What to work on
Your task is to copy every line of the entries that contains "agent".

Data for the task
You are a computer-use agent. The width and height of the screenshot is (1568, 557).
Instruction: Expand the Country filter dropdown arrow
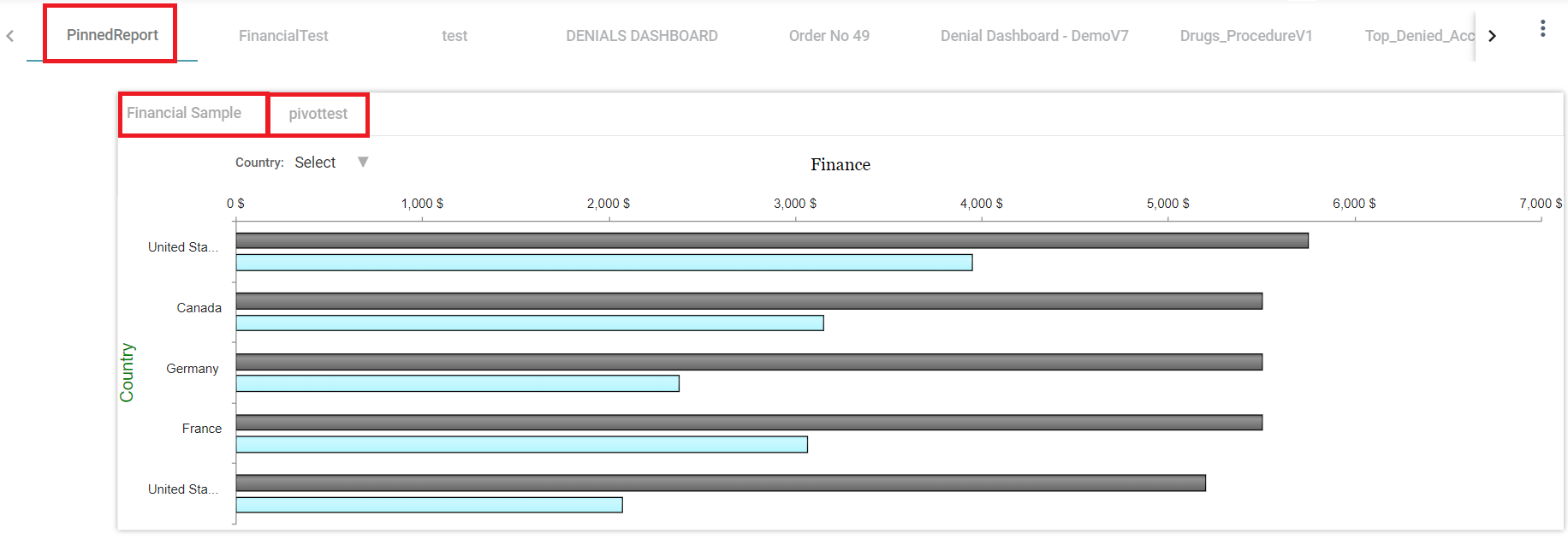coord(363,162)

--

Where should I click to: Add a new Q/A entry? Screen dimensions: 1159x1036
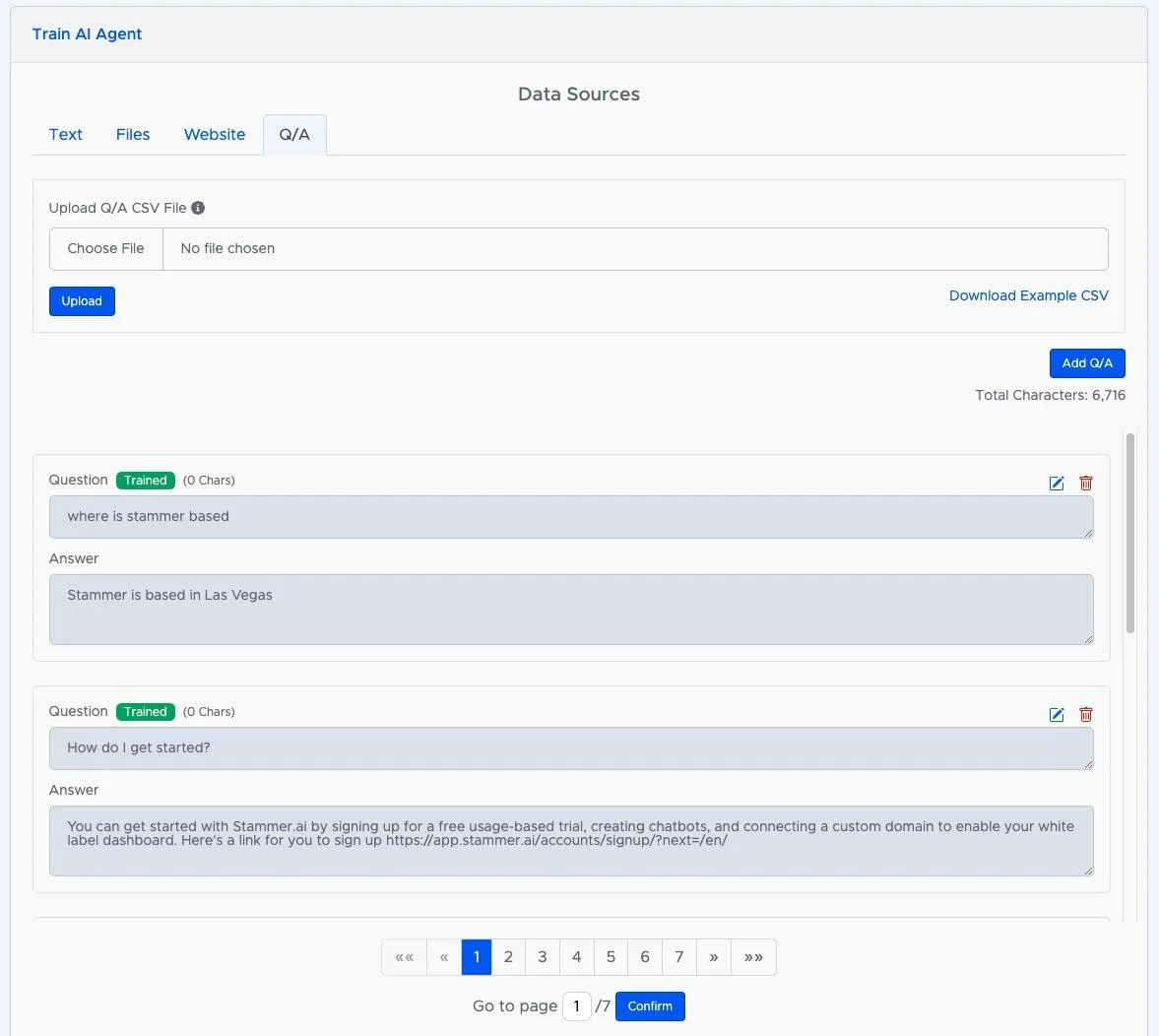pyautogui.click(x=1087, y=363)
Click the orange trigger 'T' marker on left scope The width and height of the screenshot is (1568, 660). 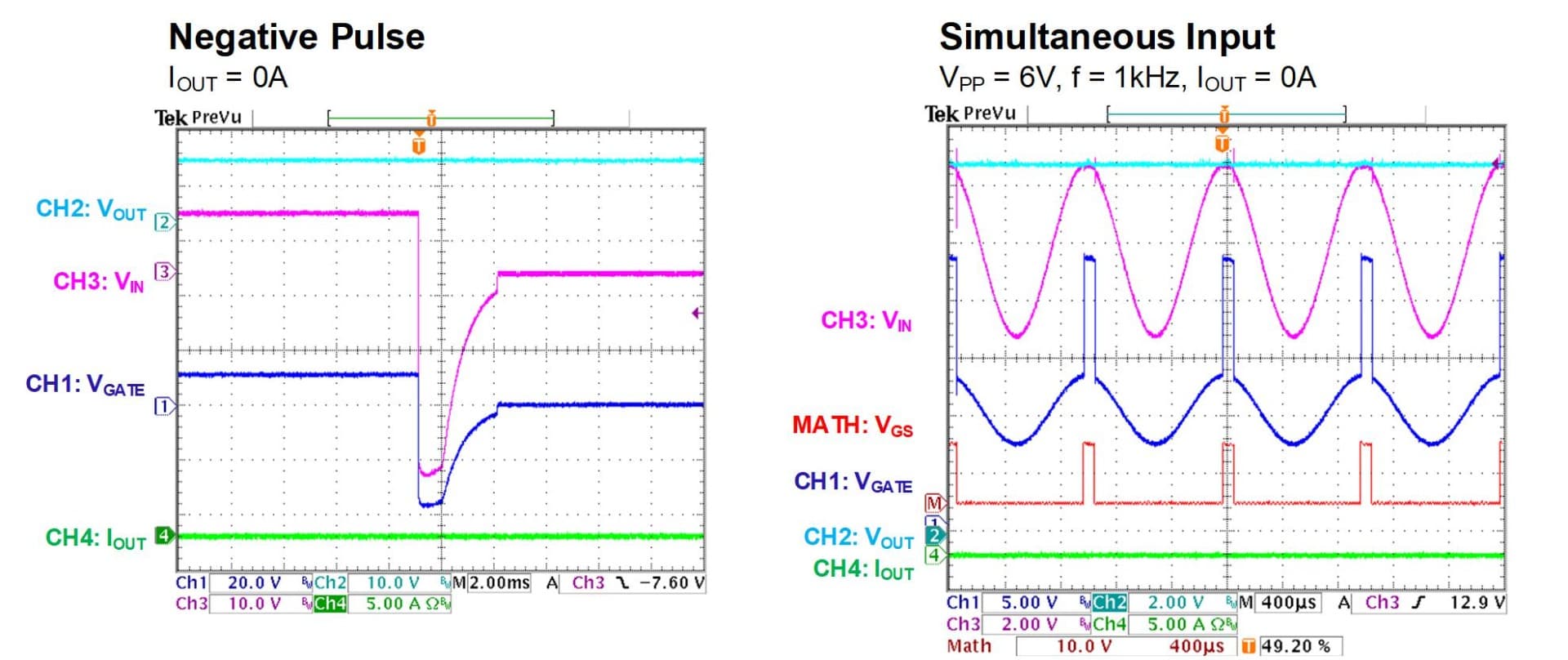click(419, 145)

==

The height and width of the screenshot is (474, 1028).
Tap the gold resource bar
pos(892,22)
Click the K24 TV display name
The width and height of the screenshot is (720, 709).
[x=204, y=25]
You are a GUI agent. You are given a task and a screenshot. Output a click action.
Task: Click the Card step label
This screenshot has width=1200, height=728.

Exercise solution
You are a computer-use agent. The width and height of the screenshot is (1568, 557).
You are a GUI agent. You are given a task and a screenshot. Output a click action.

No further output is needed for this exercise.